Je vous invite à rechercher dans Google « transformation numérique » ou « digital transformation ». Là, vous l’avez ? Et oui, c’est la liste de tous les grands cabinets de conseil ou d’IT.
Mon plus grand succès de transformation numérique, celui qui a eu l’impact le plus positif, et qui a « réellement » transformé une activité toute entière a commencé plus modestement. Un matin d’hiver dans un bus bondé.
Je me fais aborder par un collègue, que je connais de vue, mais pas de nom. Il ne prend pas la peine de se présenter. Il m’explique qu’il est « coté Usine » et qu’il s’assure de l’intégrité des produits une fois fabriqués. Dans la pratique, il déroule des « procédures » longues et fastidieuses. Et il a une intuition: les tests qu’il réalise, mon équipe (de développement logiciel) les fait aussi en phase de conception. Mais avec des moyens automatiques qu’il rêve de pouvoir déployer en phase industrielle.
En poursuivant la discussion, je comprends que je ne suis pas le premier à qui il pitche son idée. Mais les autres ont décliné: le mélange des genres et les sacrosaints budgets ont du en avoir raison.

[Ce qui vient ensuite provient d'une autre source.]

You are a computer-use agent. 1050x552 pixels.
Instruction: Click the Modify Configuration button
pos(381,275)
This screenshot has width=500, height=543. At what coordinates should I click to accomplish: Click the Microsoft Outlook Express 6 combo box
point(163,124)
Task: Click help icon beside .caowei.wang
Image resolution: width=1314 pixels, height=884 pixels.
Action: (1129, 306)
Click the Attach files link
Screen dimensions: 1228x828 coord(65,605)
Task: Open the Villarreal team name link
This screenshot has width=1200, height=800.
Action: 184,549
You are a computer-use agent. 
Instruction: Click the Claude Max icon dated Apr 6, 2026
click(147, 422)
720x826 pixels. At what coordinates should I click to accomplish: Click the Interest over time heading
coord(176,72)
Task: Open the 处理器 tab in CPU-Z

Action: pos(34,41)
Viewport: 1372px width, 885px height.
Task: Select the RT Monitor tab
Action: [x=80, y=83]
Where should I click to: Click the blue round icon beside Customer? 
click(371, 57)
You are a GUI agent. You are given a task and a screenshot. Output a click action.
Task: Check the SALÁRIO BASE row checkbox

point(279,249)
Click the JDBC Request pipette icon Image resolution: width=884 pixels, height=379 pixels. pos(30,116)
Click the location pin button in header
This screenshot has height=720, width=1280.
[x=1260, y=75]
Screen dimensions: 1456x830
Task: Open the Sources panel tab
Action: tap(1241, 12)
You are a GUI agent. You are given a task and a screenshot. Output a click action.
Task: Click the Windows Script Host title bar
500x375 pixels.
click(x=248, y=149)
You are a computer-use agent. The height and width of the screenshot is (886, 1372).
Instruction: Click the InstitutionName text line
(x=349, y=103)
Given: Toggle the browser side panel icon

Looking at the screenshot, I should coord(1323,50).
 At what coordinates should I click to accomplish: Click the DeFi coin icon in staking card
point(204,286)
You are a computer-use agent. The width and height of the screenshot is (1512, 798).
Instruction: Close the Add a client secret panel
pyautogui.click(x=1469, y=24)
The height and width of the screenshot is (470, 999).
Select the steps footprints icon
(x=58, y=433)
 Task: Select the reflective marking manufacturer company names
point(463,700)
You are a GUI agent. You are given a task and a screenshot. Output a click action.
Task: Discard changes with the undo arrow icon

Nous concluons sur une prise de rendez-vous pour une démo sur le terrain, qui aboutira quelques mois plus tard sur une solution complètement digitalisée et génèrera des économies notoires. Plus important, l’activité d’une équipe tout entière est transformée – pour devenir… vraiment plus intéressante, donnant aux opérateurs et techniciens plus d’autonomie pour des taches à plus grande valeur ajoutée.
De cette histoire, on peut tirer quelques leçons transposables à de nombreux contextes.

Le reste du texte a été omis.